Just about every week, another startup announces plans to mine the world’s mountains of information for meaningful insights. There are so many blue-sky proclamations for what’s become known as Big Data that you need a data scientist to track them all. Splunk, the first Big Data star to go public, surged to a $3 billion valuation when it hit the Nasdaq in April, despite just $121 million in 2011 revenue. The hype has already provoked a backlash, but you’d be foolish to discount the power of analyzing large tracts of data.
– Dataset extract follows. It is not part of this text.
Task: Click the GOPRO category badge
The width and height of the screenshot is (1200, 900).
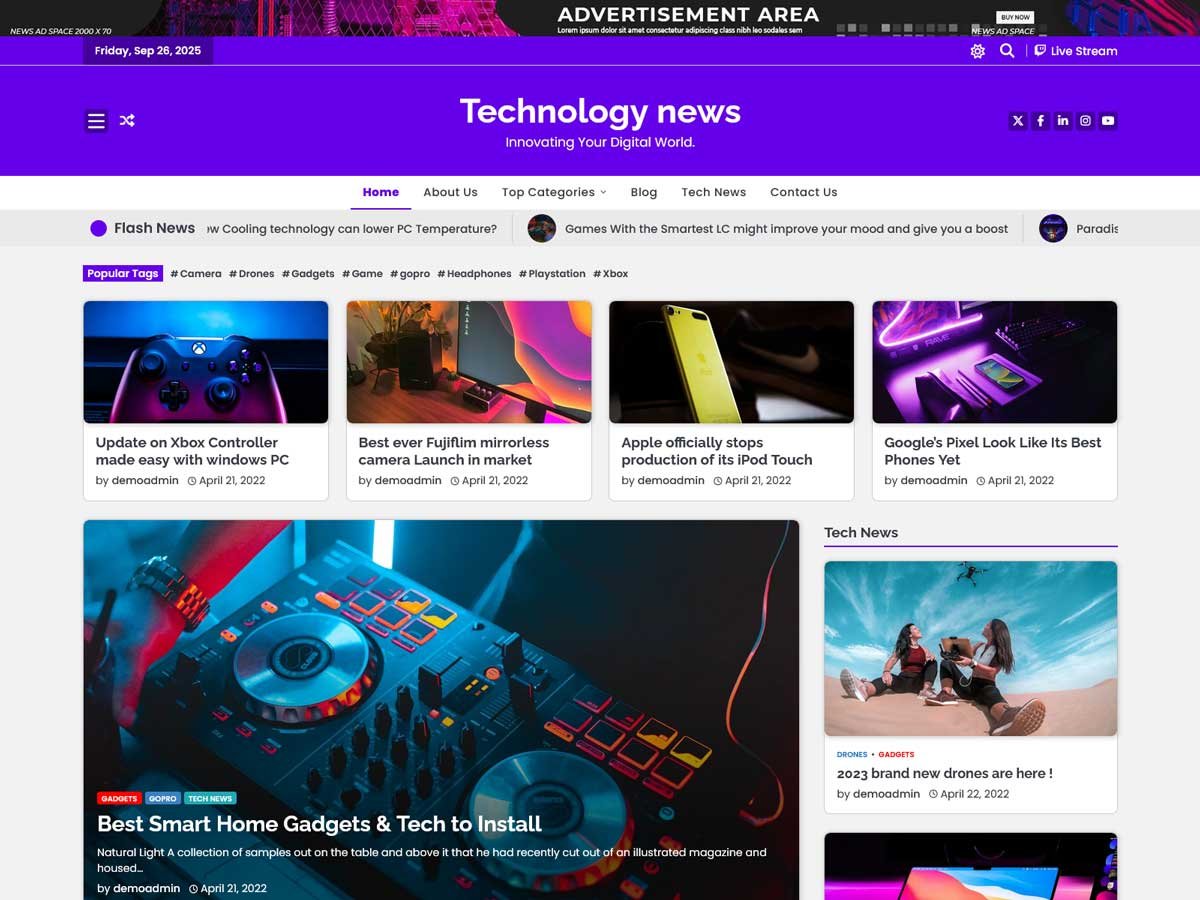Action: [162, 799]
Most Big Data conversations take place in the abstract or focus on the horse race of who will dominate this market. But if you want to understand why there’s excitement about Big Data, drill down into an example. A few years ago, at the Washington Hospital Center, a sprawling urban health-care facility near D.C., the emergency-room doctors noticed a troubling medical msytery common to many hospitals: A large number of patients were returning to the ER, sick again, within just a few weeks of being discharged. Doctors believed that many of these readmissions could have been prevented with better follow-up care, but they had no way to predict which patients were most likely to become ill again. The issue became even more pressing when Medicare announced that it would start penalizing hospitals for patients readmitted in less than 30 days after discharge.
At a loss for answers, the hospital began working with an unlikely Dr. House–Eric Horvitz, a computer scientist (and physician) who works at Microsoft Research. Instead of a team of slavish residents, Horvitz’s main investigative tool is data. He and his colleagues built a system to analyze more than 300,000 ER visits. They looked for correlations among 25,000 variables, including the patients’ medications, vital signs, and doctors.
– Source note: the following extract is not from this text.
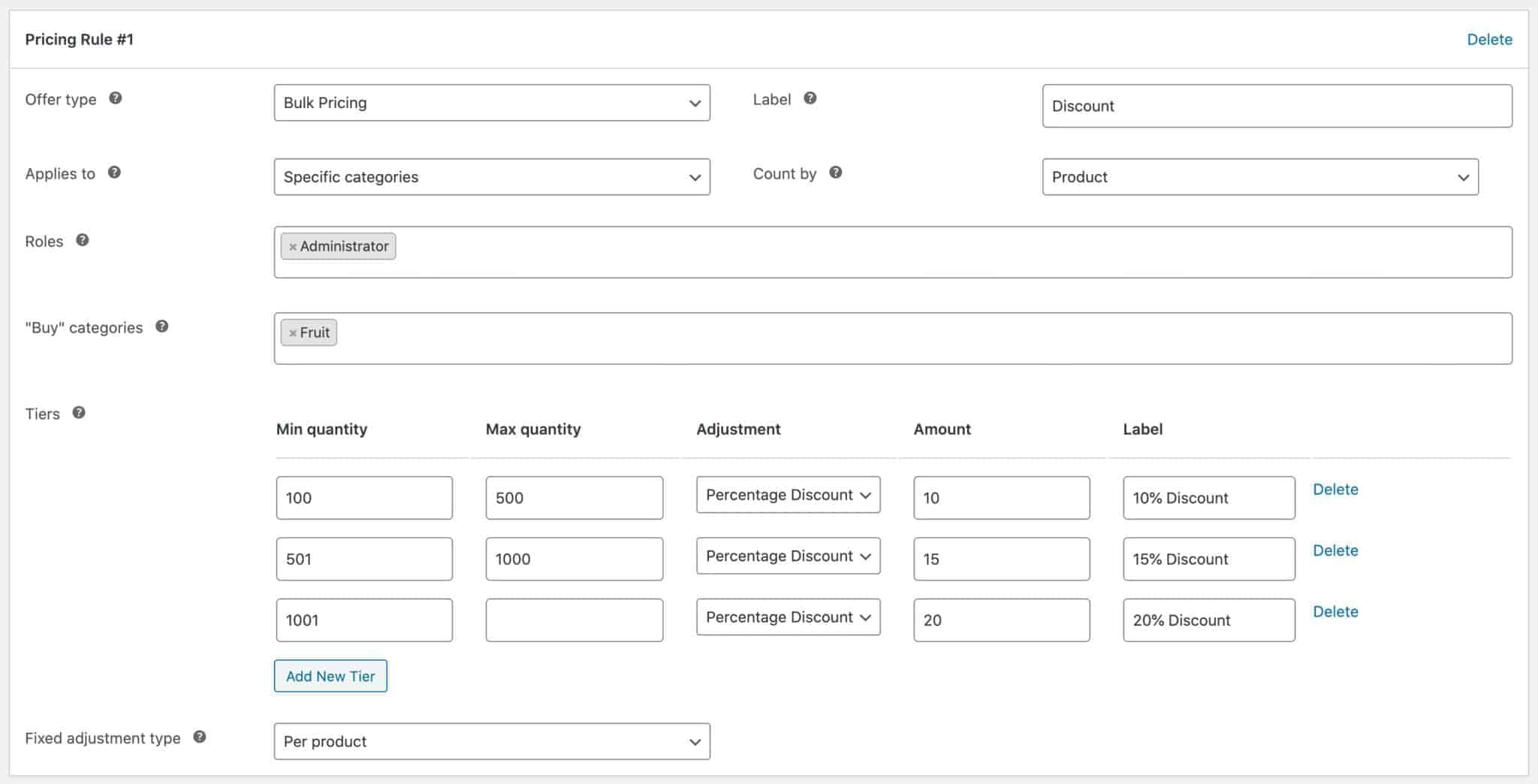The image size is (1538, 784).
Task: Delete Pricing Rule #1
Action: coord(1489,40)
In the thicket of information, Horvitz stumbled upon a few intriguing surprises. One was the length of a patient’s stay in the hospital. Horvitz’s data showed a tipping point of 14 hours–if you’re in the ER for longer than that, there’s a good chance you’ll be back. Another red flag was fluid. The data showed that any mention of that word on a patient’s medical chart significantly increased the likelihood of readmission. “You look at that and you say, ‘Wow,’ ” Horvitz says. “We don’t know why fluid is so important, but it seems to matter–and it can help doctors take necessary preventative action.”
Horvitz built his findings into a program called the Readmissions Manager, which Microsoft sells as part of its health-care IT suite. It analyzes hospital data to produce a readmissions forecast for each patient, and doctors can tailor follow-up appointments based on the forecast. How much will this reduce costs? Horvitz is formulating clinical trials now to assess the savings. Studies show that 20% of patients released from American hospitals need to be readmitted within 30 days, an inefficiency that costs Medicare $17 billion a year. “There’s just so much data dropped on the floor in health care that we can learn from,” Horvitz says.
And it’s not just health care. Most of the world’s large organizations are now both incomprehensibly complex and obsessive about tracking what they do on ever-cheaper racks of servers, which means that Big Data is emerging as a tool in finance, law enforcement, advertising, customer service, and pretty much every commercial transaction on the planet. “Many businesses today walk around like amnesiacs,” says Mike Driscoll, CEO of Metamarkets, another analytics startup. “Some of this will take longer to realize than others,” he adds, a point echoed by every Big Data player. Which is why, long after the hype subsides, Big Data will still be a big idea.